Jeudi matin. C’est le même réveil que la veille, jusqu’à 7h30. Sauf que tu fais pas chauffer le café. Tu vas à la douche comme une survie. Tu y restes longtemps. Mais tu as encore le temps de te coiffer vaguement. Heureusement la veille tu as eu l’intelligence de choisir tes fringues et de les mettre dans la salle de bains. Sur le trajet menant à Pyrénées, tu regardes tes mails et tu fumes une clope. Tu prends un café et un pain au chocolat. Tu dors dans le métro. Tu dors dans le RER. Sur le chemin tu révises ton texte dans ta tête. Arrivée, tu prends un café, une clope. A 10h tu prends un café. A 10h30 aussi. Puis à 11h. Tu as mal au ventre. Tu as faim. Tu boufferais les gens au téléphone. Tout le monde te dit « t’as une sale tête », moi je pense « je vous emmerde », tu souris. Tu dis rien. Ce soir tu as théâtre. Il faut tenir le coup. Tu espères que le prof te fera passer sur scène sinon ça sera dur de résister aux paupières qui se ferment. A 20h dans la salle de cours tu as le ventre qui gargouille. A 21h tu fumes une clope en pause. Tu n’as plus faim. Tu passes ce soir. Tu bénis ton prof. Tu te réveilles. Et du coup à 00h30 tu es toujours debout en train de manger du quatre quart car y’a vraiment plus rien dans le frigo. Tu te couches. Tu dors mal. Tu mets le réveil à 7h30.

Vendredi matin. Tu sais que ça va être la course. Tu mangeras rien ce matin, tu vas t’attacher les cheveux car ils seront pas secs, tu seras pas maquillés, tu seras habillée comme une plouc, tu seras d’une humeur de chacal. Tu dormiras à l’aller, tu n’auras pas envie de travailler. Tu penses juste que tu as hâte de rentrer chez toi et dormir. 18h. Tu te mets au lit. Tu te réveilles à 23h. T’es fraîche comme une loutre qui se ferait dorer la pilule. Tu te fais un film, en entier. Le vendredi, c’est sacré. Tu te fais les ongles. Tu te rases les jambes. Tu te fais un gommage. Tu te fais un masque. Tu fumes. Tu manges pas. Tu grignotes du fromage. Tu te couches à peu près à 3h du matin avec des yeux écarquillés. Tu dors. Tu sais pas comment. C’est le rêve de ta vie : dormir. Tu te réveilles à midi. C’est trop tôt. Tu te recouches. Tu redors. Tu te réveilles à 14h. Tu restes encore 1h scotchée au matelas à répéter ton texte à voix haute, à revoir la scène, à réfléchir. Ouais, tu prends le temps de réfléchir. Puis tu te fais un petit déjeuner de champion : café + pâtes + ton dernier yahourt. Et là tu dois trouver la motivation pour te laver, sortir faire tes courses pour la semaine. Tu le fais. Tu rentres. Tu zones. Tu sors. Tu dépenses des thunes. Tu te couches tard mais tu t’en fous, demain c’est dimanche.
**********
▶ [Liste des tâches]
1. Dans le récit de la semaine, pourquoi espères-tu que le prof te fera passer sur scène au cours de théâtre du jeudi soir ? Réponds en une à trois phrases.
2. Poursuis le récit de la semaine après sa dernière phrase, dans le même style.

▶ [Extrait de données]
**********
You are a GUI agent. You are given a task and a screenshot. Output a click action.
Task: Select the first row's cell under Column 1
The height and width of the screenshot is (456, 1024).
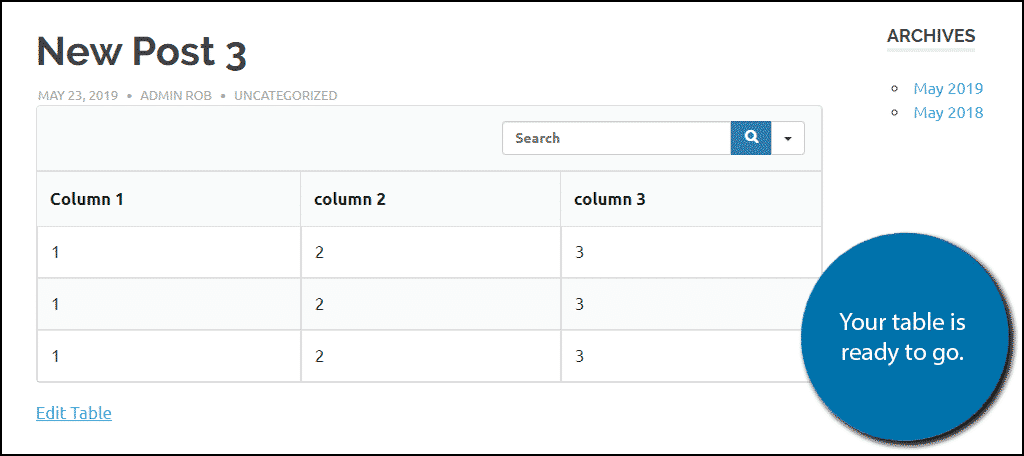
**********
▶ [Réponses par tâche]
1. Sans passage sur scène, il serait dur de résister aux paupières qui se ferment. Passer sur scène permet donc de ne pas s'endormir pendant le cours.

2.
Dimanche. Réveil à 10h. Pimpante. Tu comprends pas. Alors tu fais des pancakes, tu regardes un film dans ton lit. Tu redors. A 15h tu te réveilles. Tu restes 1h au lit, comme la veille. Tu te laves pas, tu restes en pyjama. Tu manges. Toute la journée. Comme une boulimique. Le soir t’as envie d’une pizza. Tu commandes une pizza. Tu as envie de regarder un polar. Tu regardes un polar. Tu enclenches ton réveil pour demain. 7h. Tu n’arrives pas à aller au lit. Tu regrettes d’avoir passé tant de temps au lit, mais tu sais que tu recommenceras la semaine prochaine.

Voilà. Un an. J’avais une excuse toute trouvée pour ne rien faire de quotidien, d’emmerdant, de désolant. Avant tu n’avais pas d’argument pour expliquer que les poussières et le lavage de vitres ça te faisaient royalement chier. Maintenant tu dis que t’as pas le temps.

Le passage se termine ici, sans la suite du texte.